PROBLEM =
Return all entries below exactly. Skip nothing.

Stored entries
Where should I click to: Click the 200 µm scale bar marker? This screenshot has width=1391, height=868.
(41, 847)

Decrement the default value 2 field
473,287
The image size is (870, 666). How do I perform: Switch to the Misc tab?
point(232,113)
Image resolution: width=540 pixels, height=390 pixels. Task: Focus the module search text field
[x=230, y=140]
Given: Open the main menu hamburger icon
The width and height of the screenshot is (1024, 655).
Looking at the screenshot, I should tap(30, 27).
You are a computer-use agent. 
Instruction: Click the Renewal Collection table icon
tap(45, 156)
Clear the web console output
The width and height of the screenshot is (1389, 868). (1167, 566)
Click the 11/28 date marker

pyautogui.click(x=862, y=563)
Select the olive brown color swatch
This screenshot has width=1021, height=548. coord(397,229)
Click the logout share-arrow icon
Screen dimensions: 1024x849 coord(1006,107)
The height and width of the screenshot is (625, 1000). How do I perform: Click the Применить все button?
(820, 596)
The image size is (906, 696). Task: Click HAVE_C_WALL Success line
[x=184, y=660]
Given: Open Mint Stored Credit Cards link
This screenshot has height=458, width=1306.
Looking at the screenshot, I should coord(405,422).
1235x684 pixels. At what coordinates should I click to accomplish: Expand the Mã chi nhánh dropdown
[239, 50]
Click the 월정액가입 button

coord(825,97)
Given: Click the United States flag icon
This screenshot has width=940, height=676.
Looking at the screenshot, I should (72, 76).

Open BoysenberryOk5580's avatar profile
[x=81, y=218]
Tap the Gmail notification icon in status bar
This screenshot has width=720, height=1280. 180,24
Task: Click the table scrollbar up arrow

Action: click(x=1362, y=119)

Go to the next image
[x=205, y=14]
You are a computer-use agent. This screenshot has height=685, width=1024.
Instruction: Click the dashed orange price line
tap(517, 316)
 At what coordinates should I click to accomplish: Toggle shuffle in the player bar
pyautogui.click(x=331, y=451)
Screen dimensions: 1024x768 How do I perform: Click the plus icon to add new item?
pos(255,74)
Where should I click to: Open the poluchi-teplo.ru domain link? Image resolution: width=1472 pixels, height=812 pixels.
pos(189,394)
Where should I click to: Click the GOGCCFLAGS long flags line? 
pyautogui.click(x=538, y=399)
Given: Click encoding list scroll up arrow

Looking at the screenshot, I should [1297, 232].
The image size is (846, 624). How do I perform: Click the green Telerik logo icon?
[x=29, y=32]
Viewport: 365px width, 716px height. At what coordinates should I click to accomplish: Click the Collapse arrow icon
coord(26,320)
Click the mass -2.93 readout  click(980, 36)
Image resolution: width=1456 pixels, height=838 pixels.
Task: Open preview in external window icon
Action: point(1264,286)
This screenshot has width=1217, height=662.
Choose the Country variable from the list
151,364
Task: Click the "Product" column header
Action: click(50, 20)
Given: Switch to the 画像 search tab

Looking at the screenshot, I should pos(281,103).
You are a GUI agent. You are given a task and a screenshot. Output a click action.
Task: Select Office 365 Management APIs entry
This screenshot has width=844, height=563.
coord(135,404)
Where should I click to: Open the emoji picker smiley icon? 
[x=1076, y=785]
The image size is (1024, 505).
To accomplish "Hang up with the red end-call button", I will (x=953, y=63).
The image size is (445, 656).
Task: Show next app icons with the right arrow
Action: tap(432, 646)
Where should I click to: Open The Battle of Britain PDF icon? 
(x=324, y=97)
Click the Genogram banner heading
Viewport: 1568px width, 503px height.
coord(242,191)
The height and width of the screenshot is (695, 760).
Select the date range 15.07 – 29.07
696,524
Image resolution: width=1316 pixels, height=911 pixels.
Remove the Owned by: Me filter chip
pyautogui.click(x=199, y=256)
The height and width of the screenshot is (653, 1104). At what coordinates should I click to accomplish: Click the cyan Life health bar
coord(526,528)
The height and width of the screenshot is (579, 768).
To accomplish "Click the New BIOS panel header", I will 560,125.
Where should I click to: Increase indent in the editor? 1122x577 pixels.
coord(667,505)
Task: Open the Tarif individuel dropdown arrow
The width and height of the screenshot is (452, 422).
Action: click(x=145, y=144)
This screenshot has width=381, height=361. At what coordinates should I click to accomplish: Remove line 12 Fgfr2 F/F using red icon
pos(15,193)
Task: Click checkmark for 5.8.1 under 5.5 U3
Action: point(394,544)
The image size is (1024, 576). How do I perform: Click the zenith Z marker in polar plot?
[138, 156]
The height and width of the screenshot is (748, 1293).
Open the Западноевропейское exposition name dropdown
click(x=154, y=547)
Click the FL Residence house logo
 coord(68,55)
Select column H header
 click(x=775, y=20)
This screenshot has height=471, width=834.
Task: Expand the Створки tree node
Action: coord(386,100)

THE ANSWER =
Where should I click to: Click the 200 µm scale bar marker? This screenshot has width=1391, height=868.
(41, 847)

Decrement the default value 2 field
473,287
The image size is (870, 666). How do I perform: Switch to the Misc tab?
point(232,113)
Image resolution: width=540 pixels, height=390 pixels. Task: Focus the module search text field
[x=230, y=140]
Given: Open the main menu hamburger icon
The width and height of the screenshot is (1024, 655).
Looking at the screenshot, I should tap(30, 27).
You are a computer-use agent. 
Instruction: Click the Renewal Collection table icon
tap(45, 156)
Clear the web console output
The width and height of the screenshot is (1389, 868). (1167, 566)
Click the 11/28 date marker

pyautogui.click(x=862, y=563)
Select the olive brown color swatch
This screenshot has width=1021, height=548. coord(397,229)
Click the logout share-arrow icon
Screen dimensions: 1024x849 coord(1006,107)
The height and width of the screenshot is (625, 1000). How do I perform: Click the Применить все button?
(820, 596)
The image size is (906, 696). Task: Click HAVE_C_WALL Success line
[x=184, y=660]
Given: Open Mint Stored Credit Cards link
This screenshot has height=458, width=1306.
Looking at the screenshot, I should coord(405,422).
1235x684 pixels. At what coordinates should I click to accomplish: Expand the Mã chi nhánh dropdown
[239, 50]
Click the 월정액가입 button

coord(825,97)
Given: Click the United States flag icon
This screenshot has width=940, height=676.
Looking at the screenshot, I should (72, 76).

Open BoysenberryOk5580's avatar profile
[x=81, y=218]
Tap the Gmail notification icon in status bar
This screenshot has width=720, height=1280. 180,24
Task: Click the table scrollbar up arrow

Action: click(x=1362, y=119)

Go to the next image
[x=205, y=14]
You are a computer-use agent. This screenshot has height=685, width=1024.
Instruction: Click the dashed orange price line
tap(517, 316)
 At what coordinates should I click to accomplish: Toggle shuffle in the player bar
pyautogui.click(x=331, y=451)
Screen dimensions: 1024x768 How do I perform: Click the plus icon to add new item?
pos(255,74)
Where should I click to: Open the poluchi-teplo.ru domain link? Image resolution: width=1472 pixels, height=812 pixels.
pos(189,394)
Where should I click to: Click the GOGCCFLAGS long flags line? 
pyautogui.click(x=538, y=399)
Given: Click encoding list scroll up arrow

Looking at the screenshot, I should [1297, 232].
The image size is (846, 624). How do I perform: Click the green Telerik logo icon?
[x=29, y=32]
Viewport: 365px width, 716px height. At what coordinates should I click to accomplish: Click the Collapse arrow icon
coord(26,320)
Click the mass -2.93 readout  click(980, 36)
Image resolution: width=1456 pixels, height=838 pixels.
Task: Open preview in external window icon
Action: point(1264,286)
This screenshot has width=1217, height=662.
Choose the Country variable from the list
151,364
Task: Click the "Product" column header
Action: click(50, 20)
Given: Switch to the 画像 search tab

Looking at the screenshot, I should pos(281,103).
You are a GUI agent. You are given a task and a screenshot. Output a click action.
Task: Select Office 365 Management APIs entry
This screenshot has width=844, height=563.
coord(135,404)
Where should I click to: Open the emoji picker smiley icon? 
[x=1076, y=785]
The image size is (1024, 505).
To accomplish "Hang up with the red end-call button", I will (x=953, y=63).
The image size is (445, 656).
Task: Show next app icons with the right arrow
Action: tap(432, 646)
Where should I click to: Open The Battle of Britain PDF icon? 
(x=324, y=97)
Click the Genogram banner heading
Viewport: 1568px width, 503px height.
coord(242,191)
The height and width of the screenshot is (695, 760).
Select the date range 15.07 – 29.07
696,524
Image resolution: width=1316 pixels, height=911 pixels.
Remove the Owned by: Me filter chip
pyautogui.click(x=199, y=256)
The height and width of the screenshot is (653, 1104). At what coordinates should I click to accomplish: Click the cyan Life health bar
coord(526,528)
The height and width of the screenshot is (579, 768).
To accomplish "Click the New BIOS panel header", I will 560,125.
Where should I click to: Increase indent in the editor? 1122x577 pixels.
coord(667,505)
Task: Open the Tarif individuel dropdown arrow
The width and height of the screenshot is (452, 422).
Action: click(x=145, y=144)
This screenshot has width=381, height=361. At what coordinates should I click to accomplish: Remove line 12 Fgfr2 F/F using red icon
pos(15,193)
Task: Click checkmark for 5.8.1 under 5.5 U3
Action: point(394,544)
The image size is (1024, 576). How do I perform: Click the zenith Z marker in polar plot?
[138, 156]
The height and width of the screenshot is (748, 1293).
Open the Западноевропейское exposition name dropdown
click(x=154, y=547)
Click the FL Residence house logo
 coord(68,55)
Select column H header
 click(x=775, y=20)
This screenshot has height=471, width=834.
Task: Expand the Створки tree node
Action: coord(386,100)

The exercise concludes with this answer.